* Work instruction *
With the line containing "Instruction: Open DevTools settings gear" as the starting point, output the remaining lines of the data exactly as they are, through the last.

[Entries taken from a collection]
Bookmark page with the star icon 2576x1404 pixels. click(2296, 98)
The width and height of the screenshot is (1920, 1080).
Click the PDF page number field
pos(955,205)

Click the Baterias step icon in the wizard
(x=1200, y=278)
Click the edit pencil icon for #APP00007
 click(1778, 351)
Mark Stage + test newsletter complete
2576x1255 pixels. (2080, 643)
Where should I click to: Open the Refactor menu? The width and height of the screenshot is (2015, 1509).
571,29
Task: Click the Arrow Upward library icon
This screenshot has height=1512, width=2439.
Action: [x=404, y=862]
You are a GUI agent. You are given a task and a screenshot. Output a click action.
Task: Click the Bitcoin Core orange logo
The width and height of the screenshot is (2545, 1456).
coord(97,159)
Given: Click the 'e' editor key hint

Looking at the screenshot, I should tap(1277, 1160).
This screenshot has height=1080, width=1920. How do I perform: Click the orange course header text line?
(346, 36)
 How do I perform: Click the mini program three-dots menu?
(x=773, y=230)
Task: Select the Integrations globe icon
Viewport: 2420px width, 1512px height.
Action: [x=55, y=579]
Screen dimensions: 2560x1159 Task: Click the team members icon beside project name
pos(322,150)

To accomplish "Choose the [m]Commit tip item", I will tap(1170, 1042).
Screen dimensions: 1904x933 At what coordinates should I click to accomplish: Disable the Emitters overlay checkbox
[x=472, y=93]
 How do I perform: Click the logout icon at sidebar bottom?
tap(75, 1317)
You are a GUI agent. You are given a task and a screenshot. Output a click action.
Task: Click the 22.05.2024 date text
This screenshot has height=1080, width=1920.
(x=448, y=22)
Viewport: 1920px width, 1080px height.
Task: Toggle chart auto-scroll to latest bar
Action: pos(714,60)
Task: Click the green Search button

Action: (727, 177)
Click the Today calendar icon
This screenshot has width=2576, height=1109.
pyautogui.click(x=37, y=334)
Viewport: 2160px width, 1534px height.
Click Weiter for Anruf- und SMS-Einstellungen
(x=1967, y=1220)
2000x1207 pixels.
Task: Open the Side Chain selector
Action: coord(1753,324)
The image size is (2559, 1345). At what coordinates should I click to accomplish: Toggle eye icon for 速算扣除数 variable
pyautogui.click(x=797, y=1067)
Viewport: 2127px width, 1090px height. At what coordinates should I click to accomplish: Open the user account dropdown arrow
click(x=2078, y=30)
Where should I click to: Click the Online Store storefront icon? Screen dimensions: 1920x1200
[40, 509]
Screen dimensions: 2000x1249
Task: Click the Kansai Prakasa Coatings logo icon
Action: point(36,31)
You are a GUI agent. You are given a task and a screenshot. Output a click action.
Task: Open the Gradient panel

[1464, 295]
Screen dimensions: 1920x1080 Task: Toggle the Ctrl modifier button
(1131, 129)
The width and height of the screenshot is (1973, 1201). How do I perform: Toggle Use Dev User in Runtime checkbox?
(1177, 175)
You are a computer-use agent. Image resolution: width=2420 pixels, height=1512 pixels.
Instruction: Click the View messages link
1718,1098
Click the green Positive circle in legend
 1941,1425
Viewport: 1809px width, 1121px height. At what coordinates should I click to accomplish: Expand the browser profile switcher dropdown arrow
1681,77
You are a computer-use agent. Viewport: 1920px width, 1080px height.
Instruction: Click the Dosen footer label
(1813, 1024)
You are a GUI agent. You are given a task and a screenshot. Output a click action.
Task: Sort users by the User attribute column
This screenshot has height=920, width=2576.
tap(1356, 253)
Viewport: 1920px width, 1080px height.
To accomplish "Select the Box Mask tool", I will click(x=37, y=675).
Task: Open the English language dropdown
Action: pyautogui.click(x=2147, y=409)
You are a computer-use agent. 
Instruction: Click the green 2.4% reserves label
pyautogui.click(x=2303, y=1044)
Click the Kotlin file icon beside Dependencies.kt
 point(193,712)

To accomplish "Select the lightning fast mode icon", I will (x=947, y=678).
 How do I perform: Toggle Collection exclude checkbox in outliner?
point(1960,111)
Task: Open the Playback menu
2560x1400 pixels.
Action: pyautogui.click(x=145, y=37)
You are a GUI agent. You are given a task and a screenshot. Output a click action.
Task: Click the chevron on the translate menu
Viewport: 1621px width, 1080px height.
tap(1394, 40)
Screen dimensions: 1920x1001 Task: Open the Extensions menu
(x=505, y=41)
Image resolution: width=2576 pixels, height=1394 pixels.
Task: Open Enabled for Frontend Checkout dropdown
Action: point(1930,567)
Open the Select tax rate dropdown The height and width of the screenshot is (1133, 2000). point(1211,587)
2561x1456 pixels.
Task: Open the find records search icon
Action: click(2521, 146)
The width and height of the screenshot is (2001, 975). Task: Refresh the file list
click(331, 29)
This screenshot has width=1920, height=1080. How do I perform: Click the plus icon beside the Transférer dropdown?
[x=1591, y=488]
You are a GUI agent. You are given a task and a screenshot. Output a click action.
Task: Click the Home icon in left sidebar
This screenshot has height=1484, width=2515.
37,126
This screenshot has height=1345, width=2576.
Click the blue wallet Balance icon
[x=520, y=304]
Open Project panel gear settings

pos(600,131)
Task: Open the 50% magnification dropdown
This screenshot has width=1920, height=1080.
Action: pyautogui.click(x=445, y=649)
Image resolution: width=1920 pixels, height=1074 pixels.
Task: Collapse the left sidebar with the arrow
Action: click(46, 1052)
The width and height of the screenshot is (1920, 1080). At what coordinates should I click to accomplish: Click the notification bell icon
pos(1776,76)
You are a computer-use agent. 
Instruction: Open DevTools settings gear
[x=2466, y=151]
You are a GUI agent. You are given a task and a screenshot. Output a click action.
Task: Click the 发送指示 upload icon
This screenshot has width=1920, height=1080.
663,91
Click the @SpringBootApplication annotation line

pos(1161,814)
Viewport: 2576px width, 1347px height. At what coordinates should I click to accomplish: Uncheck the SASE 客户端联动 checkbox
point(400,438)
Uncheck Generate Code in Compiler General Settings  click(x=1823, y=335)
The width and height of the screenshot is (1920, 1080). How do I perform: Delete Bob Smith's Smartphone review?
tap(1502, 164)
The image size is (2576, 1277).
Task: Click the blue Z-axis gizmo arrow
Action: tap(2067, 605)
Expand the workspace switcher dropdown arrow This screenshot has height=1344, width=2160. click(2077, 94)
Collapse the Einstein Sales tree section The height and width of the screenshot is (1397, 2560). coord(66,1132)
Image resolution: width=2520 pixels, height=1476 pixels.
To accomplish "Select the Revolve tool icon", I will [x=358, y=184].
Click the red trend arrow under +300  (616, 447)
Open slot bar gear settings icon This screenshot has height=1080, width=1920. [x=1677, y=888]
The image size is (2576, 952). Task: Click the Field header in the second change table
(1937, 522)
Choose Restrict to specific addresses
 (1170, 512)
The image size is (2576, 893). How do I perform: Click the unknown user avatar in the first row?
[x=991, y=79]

* Completed exercise *
Instruction: Open DevTools settings gear
[x=2466, y=151]
You are a GUI agent. You are given a task and a screenshot. Output a click action.
Task: Click the 发送指示 upload icon
This screenshot has width=1920, height=1080.
663,91
Click the @SpringBootApplication annotation line

pos(1161,814)
Viewport: 2576px width, 1347px height. At what coordinates should I click to accomplish: Uncheck the SASE 客户端联动 checkbox
point(400,438)
Uncheck Generate Code in Compiler General Settings  click(x=1823, y=335)
The width and height of the screenshot is (1920, 1080). How do I perform: Delete Bob Smith's Smartphone review?
tap(1502, 164)
The image size is (2576, 1277).
Task: Click the blue Z-axis gizmo arrow
Action: tap(2067, 605)
Expand the workspace switcher dropdown arrow This screenshot has height=1344, width=2160. click(2077, 94)
Collapse the Einstein Sales tree section The height and width of the screenshot is (1397, 2560). coord(66,1132)
Image resolution: width=2520 pixels, height=1476 pixels.
To accomplish "Select the Revolve tool icon", I will [x=358, y=184].
Click the red trend arrow under +300  (616, 447)
Open slot bar gear settings icon This screenshot has height=1080, width=1920. [x=1677, y=888]
The image size is (2576, 952). Task: Click the Field header in the second change table
(1937, 522)
Choose Restrict to specific addresses
 (1170, 512)
The image size is (2576, 893). How do I perform: Click the unknown user avatar in the first row?
[x=991, y=79]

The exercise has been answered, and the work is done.